BEGIN Records shown

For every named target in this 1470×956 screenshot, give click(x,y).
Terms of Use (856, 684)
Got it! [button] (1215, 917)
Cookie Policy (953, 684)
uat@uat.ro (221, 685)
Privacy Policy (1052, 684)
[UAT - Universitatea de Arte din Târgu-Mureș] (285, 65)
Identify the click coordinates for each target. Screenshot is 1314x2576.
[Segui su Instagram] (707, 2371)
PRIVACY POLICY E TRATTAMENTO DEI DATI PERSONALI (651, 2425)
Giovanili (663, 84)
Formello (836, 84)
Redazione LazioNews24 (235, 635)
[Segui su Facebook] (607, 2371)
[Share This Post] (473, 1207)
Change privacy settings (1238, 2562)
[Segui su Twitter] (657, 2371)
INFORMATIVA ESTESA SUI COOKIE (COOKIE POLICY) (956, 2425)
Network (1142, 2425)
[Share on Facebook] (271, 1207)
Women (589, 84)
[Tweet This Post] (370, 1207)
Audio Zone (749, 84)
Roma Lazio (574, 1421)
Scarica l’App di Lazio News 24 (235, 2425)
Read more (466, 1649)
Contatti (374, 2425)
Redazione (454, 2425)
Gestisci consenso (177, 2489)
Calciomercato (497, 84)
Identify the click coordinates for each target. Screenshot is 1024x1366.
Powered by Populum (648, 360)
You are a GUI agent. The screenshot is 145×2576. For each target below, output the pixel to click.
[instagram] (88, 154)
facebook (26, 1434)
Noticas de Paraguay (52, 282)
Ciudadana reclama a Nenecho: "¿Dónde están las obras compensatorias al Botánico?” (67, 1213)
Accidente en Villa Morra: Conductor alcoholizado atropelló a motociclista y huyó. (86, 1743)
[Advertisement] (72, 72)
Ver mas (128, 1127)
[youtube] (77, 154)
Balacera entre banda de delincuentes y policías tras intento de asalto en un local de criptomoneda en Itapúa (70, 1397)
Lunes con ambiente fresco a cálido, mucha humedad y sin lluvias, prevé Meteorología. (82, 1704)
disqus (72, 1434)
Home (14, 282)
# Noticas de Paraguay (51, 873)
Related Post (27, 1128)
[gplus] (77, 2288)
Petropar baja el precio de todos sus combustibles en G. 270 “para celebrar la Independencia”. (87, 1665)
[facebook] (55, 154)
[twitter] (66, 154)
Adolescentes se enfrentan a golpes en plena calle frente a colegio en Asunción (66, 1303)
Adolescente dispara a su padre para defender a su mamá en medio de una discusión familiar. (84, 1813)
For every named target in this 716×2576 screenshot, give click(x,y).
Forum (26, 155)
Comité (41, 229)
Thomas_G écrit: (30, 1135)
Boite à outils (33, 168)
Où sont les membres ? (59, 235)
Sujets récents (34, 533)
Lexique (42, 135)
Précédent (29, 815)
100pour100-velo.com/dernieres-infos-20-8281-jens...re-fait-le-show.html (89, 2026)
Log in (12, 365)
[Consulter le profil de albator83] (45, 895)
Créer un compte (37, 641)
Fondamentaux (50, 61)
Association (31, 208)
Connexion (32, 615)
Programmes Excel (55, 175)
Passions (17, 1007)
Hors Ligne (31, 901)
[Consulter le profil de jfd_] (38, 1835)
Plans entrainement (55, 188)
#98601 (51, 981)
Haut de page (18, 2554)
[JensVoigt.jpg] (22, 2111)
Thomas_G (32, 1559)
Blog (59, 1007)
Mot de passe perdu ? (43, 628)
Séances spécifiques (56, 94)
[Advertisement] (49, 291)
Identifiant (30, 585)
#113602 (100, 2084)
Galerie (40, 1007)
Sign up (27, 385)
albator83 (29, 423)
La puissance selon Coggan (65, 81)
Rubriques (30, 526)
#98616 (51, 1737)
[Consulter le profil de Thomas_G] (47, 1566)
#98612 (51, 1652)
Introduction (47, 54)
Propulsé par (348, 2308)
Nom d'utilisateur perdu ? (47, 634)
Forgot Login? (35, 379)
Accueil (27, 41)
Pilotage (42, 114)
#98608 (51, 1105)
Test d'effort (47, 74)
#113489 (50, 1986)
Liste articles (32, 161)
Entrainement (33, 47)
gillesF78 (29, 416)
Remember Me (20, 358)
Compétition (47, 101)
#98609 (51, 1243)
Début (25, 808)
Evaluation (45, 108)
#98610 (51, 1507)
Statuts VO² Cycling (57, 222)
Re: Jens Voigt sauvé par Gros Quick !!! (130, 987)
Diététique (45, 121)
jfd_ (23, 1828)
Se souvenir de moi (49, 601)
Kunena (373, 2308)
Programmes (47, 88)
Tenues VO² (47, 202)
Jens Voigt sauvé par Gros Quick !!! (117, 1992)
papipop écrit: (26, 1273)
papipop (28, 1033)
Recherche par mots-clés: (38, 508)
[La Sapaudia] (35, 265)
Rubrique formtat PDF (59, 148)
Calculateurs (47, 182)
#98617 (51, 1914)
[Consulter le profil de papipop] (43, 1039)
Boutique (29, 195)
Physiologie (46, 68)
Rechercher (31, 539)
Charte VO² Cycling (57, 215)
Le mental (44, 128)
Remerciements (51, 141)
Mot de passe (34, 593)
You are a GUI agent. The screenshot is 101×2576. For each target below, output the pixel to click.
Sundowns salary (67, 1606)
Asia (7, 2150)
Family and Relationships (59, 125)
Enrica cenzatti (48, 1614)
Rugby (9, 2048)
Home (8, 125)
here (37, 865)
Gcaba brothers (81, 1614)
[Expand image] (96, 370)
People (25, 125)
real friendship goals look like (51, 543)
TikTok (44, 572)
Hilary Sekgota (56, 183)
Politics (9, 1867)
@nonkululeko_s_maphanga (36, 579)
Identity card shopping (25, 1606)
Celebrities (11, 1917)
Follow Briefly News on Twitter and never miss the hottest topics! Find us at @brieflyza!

END Records shown

• _Exercise requirements_
Return from the data every line that holds "agent".

• _Answer_
You are a GUI agent. The screenshot is 145×2576. For each target below, output the pixel to click.
You are a GUI agent. The screenshot is 101×2576. For each target below, output the pixel to click.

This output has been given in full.